My next blog post was going to be about how I came out to a good friend the other day and how amazing it went. And also how happy and for the first time maybe ever not so alone in the world.
Instead I'm going to explain tonight and a couple events it reminded me of.
I went out to a club which i've been enjoying this summer. I went there tonight feeling very confident and probably a bit more dressed up than usual. The bouncer seemed genuinely surprised when he saw my ID, which i suppose at a gay club could be considered props. So i was feeling pretty warm and fuzzy when I hit the bar. I started talking to a Lebanese fellow for awhile and he seemed nice enough. We went for a walk around the club and found ourselves in the corner of the upstairs vacant area and I should know better.
There have been two other times in my life that I have been nearly raped (or worse). If you've ever wondered how to avoid a rape and leave your assailant in possible tears, this is what worked for me.
When I was much younger, I used to go to some areas of NYC which weren't quite so safe. One time I was attacked on a side street in the middle of the night in Hells Kitchen. Go figure... I had a knife to my throat, I was pinned against the wall and I couldn't stand back up because I could barely walk well in the tight shoes I was wearing. Luckily, I've never been the type to panic. I'm not sure if he thought I was a guy or not, but one thing is for sure he didn't know who he was fucking with. I remember in classes about how rape was always described as a "control" issue, and this seemed to be about accurate. However, I think the key to escape relies not in self defense and whistles entirely but instead on something really difficult to pull off in that situation, compassion. He was living some sort of fantasy. So was I in a different way. I tried to pretend to be his fantasy woman, and at first tried to fight him. Then pretended to just get weak and let him hold me to the ground. Then, I kissed him. I forced my tongue into his mouth and pushed his head back. I stroked the back of his neck and grabbed his hair. I bit his neck, flipped him on his back banging his skull on the blacktop. I pulled down my skirt and in a Very male voice told him to SUCK IT. He promptly stopped. I called him an asshole, stood up, fixed myself and walked away.
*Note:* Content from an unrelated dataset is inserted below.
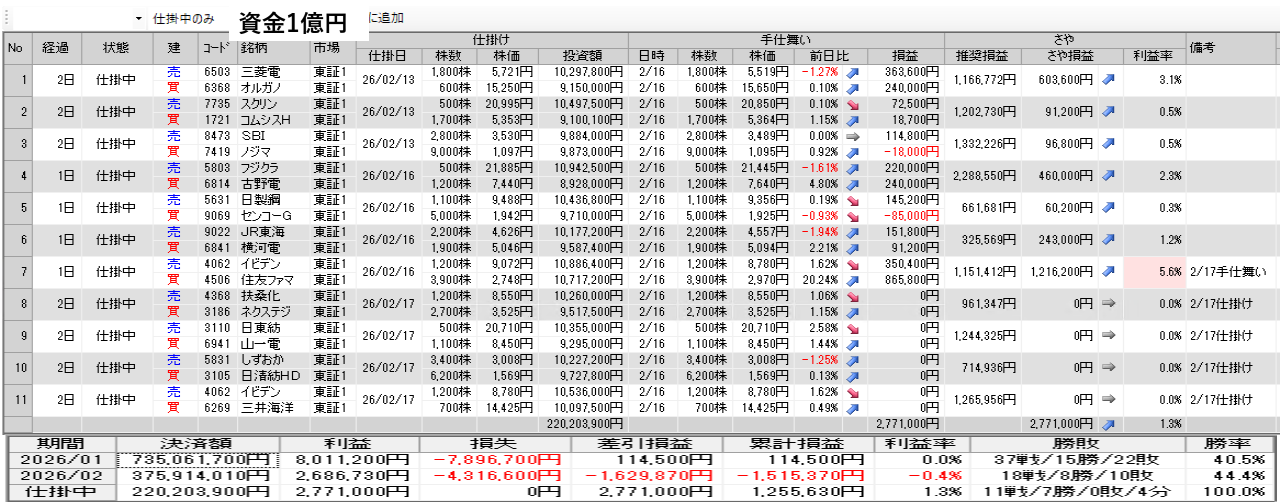Click the blue up arrow beside 三菱電's -1.27%
The height and width of the screenshot is (502, 1280).
852,72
The next time was in a club called Eidelweiss in NYC. That time seemed much less dangerous. He'd been following me around the whole night, cornered me, grabbed be and wouldn't let me go. I couldn't break his grip. He was clearly erect. And I was very uncomfortable. He was pretty drunk. He kept telling me how beautiful I was, and other nonsensical gibberish. So, long story short, I had to stay there, stroke his bald head and tell him everything was OK for about 20 minutes. And fortunately that was good enough.
Tonight, the guy stood in front of a pillar and pinned me against the balcony edge. I couldn't move. He dropped my skirt and pulled himself out. and rubbed himself on me. I tried to say "stop," "Um, this place is sorta public," 'NO!" and tried to shuffle away from him. He held me closer. Then, I remembered that almost everyone I've ever met from the middle east was at least a slight germaphobe. I told him that this was gross. That he was gross. And he let me go. Whew.
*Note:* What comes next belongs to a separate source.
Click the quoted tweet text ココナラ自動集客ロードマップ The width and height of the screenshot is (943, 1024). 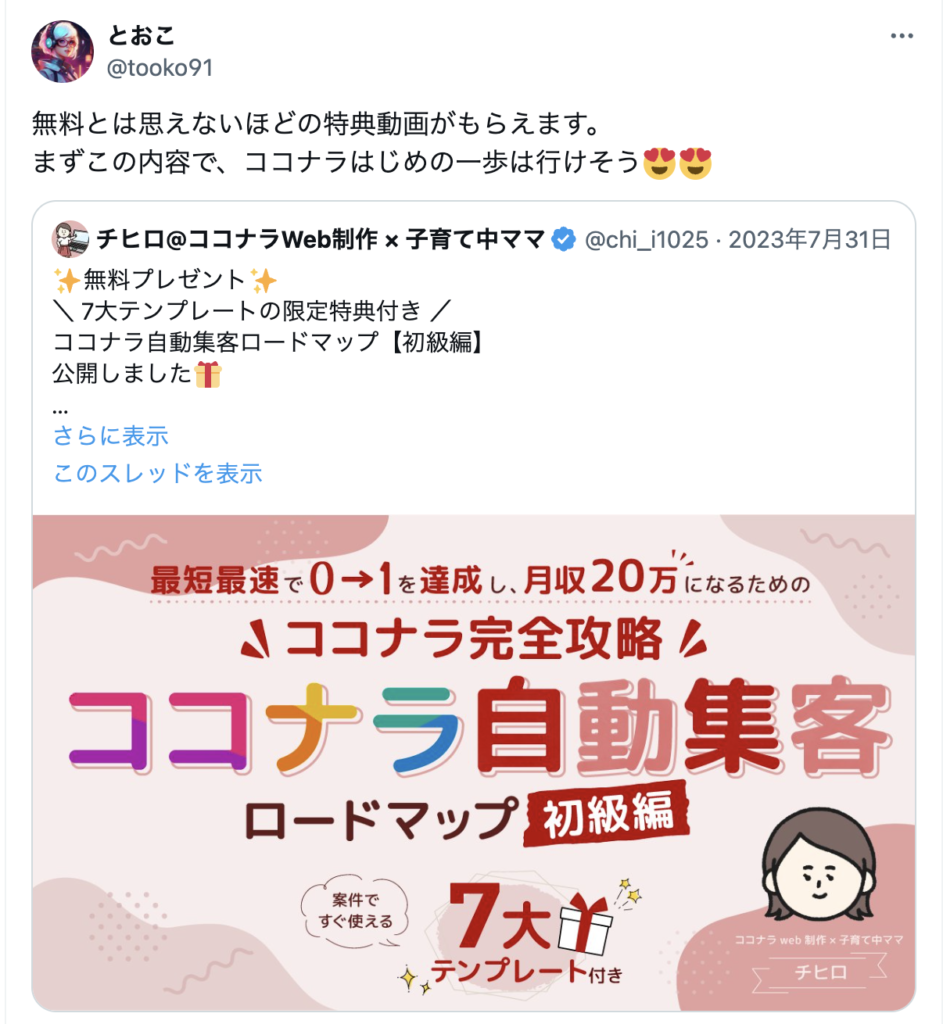pyautogui.click(x=216, y=342)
I went downstairs to get a drink. A group of three gay guys surrounded me. They told me I was pretty, that i looked like linsey lohan, started touching my hair, said that they were going to call the cops on me because I was drinking. Then they wanted to see my breasts. They said, "come on, just show us once and we wont harass you for the rest of the night." I asked them if they were ever picked on in high school and told them that thats kind of how I was feeling at that moment and to leave me alone. So one of them grabbed me from the front, another from behind and just started rubbing themselves on me. I held up my hands and pushed them away while the third took a picture. "Great, Lindsey, I'm gonna put that one on my myspace...We love you." Another said, "I think she hates us." and then they walked away.
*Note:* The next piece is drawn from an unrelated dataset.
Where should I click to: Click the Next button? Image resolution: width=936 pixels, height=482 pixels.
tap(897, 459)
I went into a different corner by myself and sort of felt like crying. I wonder if that's the hormones.

2 comments:
omg. it's me, u kno, leaving this here. i'm so sorry...i wish i was there with you to protect you. I dunno...you going out alone isn't safe. Let us come with you...at least you'd be in a group. You're not alone anymore. No matter what...you have me. Now and always. I worry about you, I care about you, and I love you. Stay safe...u are in my thoughts and prayers.
and you have a new friend that also is worried about those kind of scum bags. Take everyone's advice and please be careful there are those of us who care about you and have not even met you.